On the night of the 6th there was a knock at the door of the apartment on the Voznesensky.

‘Verochka, may I spend the night with you?’ It was Sophia Perovskaya.

‘How can you ask that?’ Vera replied reproachfully.

Sophia looked exhausted, thinner, her face a distressing pallor, with dark rings about her blue eyes. No one had seen her since the death of the tsar. She had moved through the city from friend to friend, determined not to stay more than a night in one place.

‘Sonechka, you have as much right as any of us,’ said Anna, stepping forward to give her a hug.

But Sophia held her at arm’s length: ‘I have to ask. If they find me here they will hang you both too.’

‘I will shoot if they come, whether you’re here or not,’ replied Vera, and she pointed to the revolver she kept beside her bed when she slept.

That night Anna lay close to her friend. She could sense Sophia’s grief, the dark conviction that nothing would ever be the same, the time left counted in days. At a little before dawn, Sophia turned to her.

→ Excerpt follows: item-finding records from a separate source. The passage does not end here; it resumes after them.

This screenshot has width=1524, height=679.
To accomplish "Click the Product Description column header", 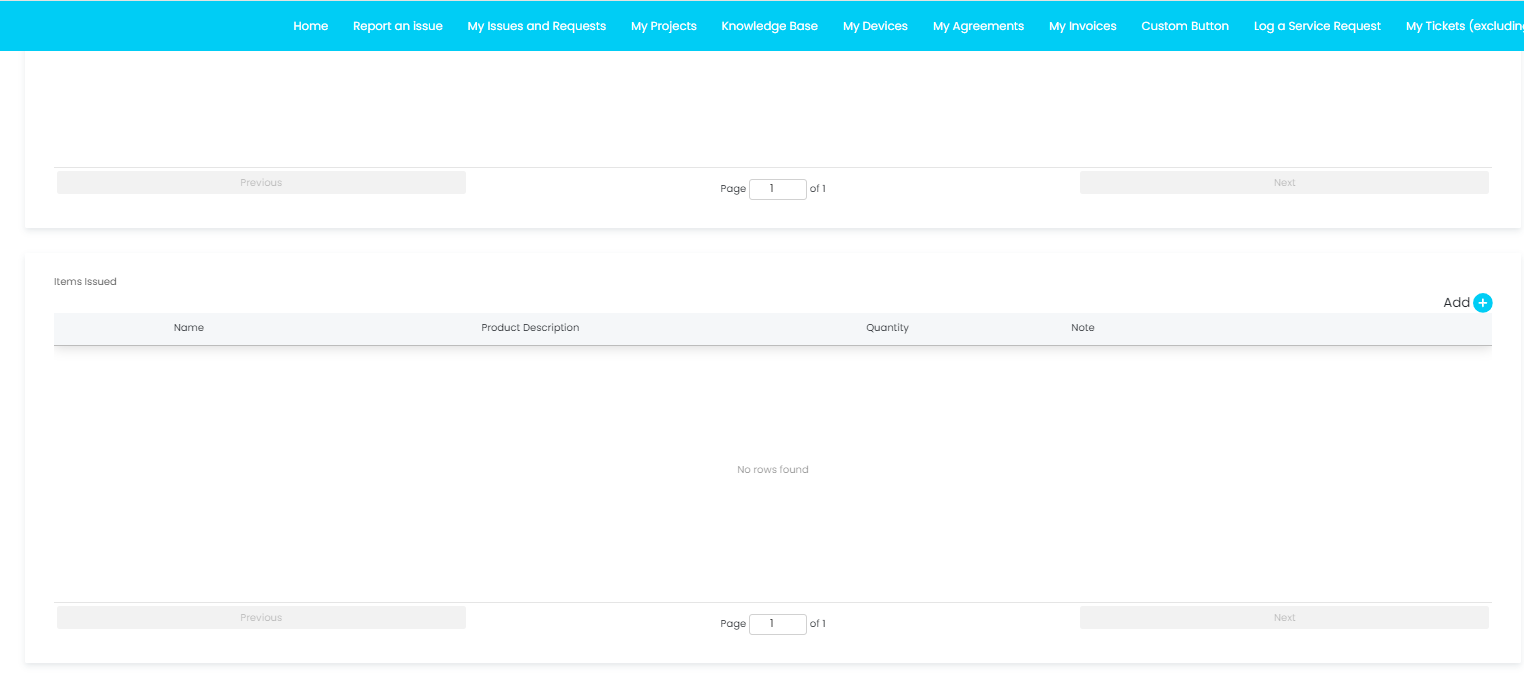I will click(530, 328).

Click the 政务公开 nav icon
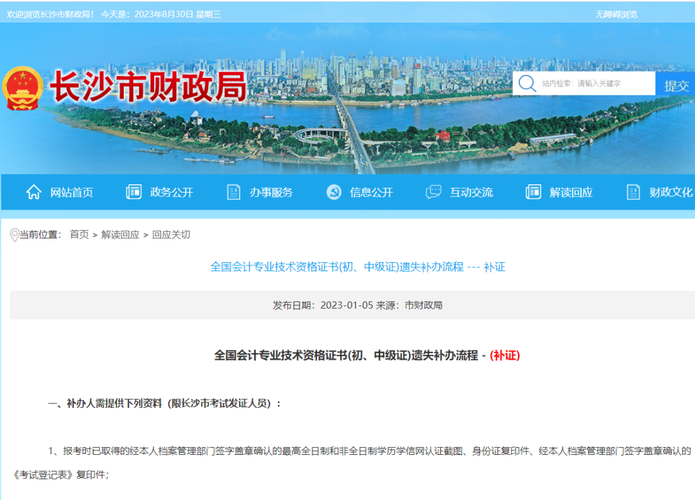pos(134,192)
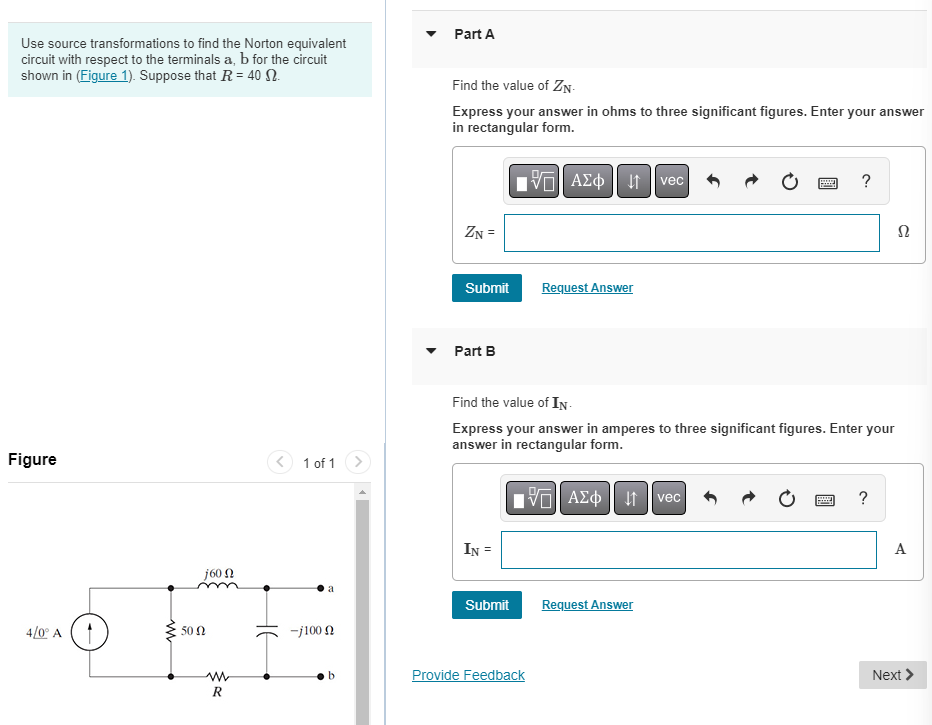The width and height of the screenshot is (932, 725).
Task: Click the Next button
Action: click(891, 674)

‘Annushka, why didn’t you tell me your doctor was in prison?’

‘You have your own sorrow.’

Sophia gave a sad smile and reached down to squeeze Anna’s hand.

The following morning, Sophia Perovskaya slipped away from the apartment without saying goodbye. Four days later she was arrested on the Nevsky Prospekt. Then Nikolai Kibalchich was betrayed by his landlady and his friend, Frolenko, was captured at his apartment too.